### Assignment
All lines from the one containing "For every named" through the last line below must be duplicated exactly, with nothing outside that span.

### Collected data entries

[Start of section]

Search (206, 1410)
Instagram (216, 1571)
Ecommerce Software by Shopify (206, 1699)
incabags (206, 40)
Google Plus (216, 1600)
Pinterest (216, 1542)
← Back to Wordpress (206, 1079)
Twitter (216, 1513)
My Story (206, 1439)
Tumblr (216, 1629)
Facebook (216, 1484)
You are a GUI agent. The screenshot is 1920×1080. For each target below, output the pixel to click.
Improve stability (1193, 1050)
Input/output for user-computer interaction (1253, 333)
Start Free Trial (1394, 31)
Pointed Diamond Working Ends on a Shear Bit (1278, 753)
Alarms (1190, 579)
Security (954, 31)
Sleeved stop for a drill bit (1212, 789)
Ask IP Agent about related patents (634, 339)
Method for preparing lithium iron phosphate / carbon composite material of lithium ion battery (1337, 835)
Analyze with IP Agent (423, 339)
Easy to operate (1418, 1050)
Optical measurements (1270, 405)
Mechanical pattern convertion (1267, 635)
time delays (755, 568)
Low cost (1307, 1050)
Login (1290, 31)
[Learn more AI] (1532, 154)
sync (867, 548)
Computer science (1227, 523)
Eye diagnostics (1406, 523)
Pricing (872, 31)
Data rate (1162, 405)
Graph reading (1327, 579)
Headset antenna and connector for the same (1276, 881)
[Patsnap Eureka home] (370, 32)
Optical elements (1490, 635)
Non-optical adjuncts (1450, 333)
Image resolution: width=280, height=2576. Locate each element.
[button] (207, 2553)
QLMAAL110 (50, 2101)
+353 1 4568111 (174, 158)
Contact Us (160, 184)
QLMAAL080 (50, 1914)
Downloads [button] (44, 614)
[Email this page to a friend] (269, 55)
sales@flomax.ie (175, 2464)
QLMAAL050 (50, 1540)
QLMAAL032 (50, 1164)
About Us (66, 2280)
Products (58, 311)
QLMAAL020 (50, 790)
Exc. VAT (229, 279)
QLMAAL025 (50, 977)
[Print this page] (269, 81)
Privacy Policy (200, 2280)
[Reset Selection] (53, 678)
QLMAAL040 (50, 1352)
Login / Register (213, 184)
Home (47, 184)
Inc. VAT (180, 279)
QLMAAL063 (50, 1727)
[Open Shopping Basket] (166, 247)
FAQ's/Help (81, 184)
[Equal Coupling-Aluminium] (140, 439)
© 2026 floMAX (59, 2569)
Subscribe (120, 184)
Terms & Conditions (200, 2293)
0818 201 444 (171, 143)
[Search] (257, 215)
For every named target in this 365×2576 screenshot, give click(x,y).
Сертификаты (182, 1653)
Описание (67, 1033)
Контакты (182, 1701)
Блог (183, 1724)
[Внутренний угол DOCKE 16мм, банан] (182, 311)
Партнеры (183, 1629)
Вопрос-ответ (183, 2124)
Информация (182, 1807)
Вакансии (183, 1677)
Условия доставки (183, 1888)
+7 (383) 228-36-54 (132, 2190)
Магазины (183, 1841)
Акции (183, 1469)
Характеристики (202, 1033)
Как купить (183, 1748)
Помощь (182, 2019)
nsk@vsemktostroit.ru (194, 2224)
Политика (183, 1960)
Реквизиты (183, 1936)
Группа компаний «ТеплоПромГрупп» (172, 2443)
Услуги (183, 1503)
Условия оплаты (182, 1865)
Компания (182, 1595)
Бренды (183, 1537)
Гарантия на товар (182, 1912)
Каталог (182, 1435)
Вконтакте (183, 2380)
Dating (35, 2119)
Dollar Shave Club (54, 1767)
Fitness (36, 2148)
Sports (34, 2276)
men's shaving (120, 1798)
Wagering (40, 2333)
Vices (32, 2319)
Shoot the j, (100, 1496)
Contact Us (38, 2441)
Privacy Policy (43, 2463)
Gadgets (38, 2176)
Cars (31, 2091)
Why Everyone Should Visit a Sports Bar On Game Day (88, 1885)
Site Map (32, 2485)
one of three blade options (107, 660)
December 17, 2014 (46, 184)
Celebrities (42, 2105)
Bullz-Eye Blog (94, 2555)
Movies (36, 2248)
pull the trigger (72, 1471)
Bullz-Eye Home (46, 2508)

[End of section]

### Reply to the task
For every named target in this 365×2576 screenshot, give click(x,y).
Сертификаты (182, 1653)
Описание (67, 1033)
Контакты (182, 1701)
Блог (183, 1724)
[Внутренний угол DOCKE 16мм, банан] (182, 311)
Партнеры (183, 1629)
Вопрос-ответ (183, 2124)
Информация (182, 1807)
Вакансии (183, 1677)
Условия доставки (183, 1888)
+7 (383) 228-36-54 (132, 2190)
Магазины (183, 1841)
Акции (183, 1469)
Характеристики (202, 1033)
Как купить (183, 1748)
Помощь (182, 2019)
nsk@vsemktostroit.ru (194, 2224)
Политика (183, 1960)
Реквизиты (183, 1936)
Группа компаний «ТеплоПромГрупп» (172, 2443)
Услуги (183, 1503)
Условия оплаты (182, 1865)
Компания (182, 1595)
Бренды (183, 1537)
Гарантия на товар (182, 1912)
Каталог (182, 1435)
Вконтакте (183, 2380)
Dating (35, 2119)
Dollar Shave Club (54, 1767)
Fitness (36, 2148)
Sports (34, 2276)
men's shaving (120, 1798)
Wagering (40, 2333)
Vices (32, 2319)
Shoot the j, (100, 1496)
Contact Us (38, 2441)
Privacy Policy (43, 2463)
Gadgets (38, 2176)
Cars (31, 2091)
Why Everyone Should Visit a Sports Bar On Game Day (88, 1885)
Site Map (32, 2485)
one of three blade options (107, 660)
December 17, 2014 (46, 184)
Celebrities (42, 2105)
Bullz-Eye Blog (94, 2555)
Movies (36, 2248)
pull the trigger (72, 1471)
Bullz-Eye Home (46, 2508)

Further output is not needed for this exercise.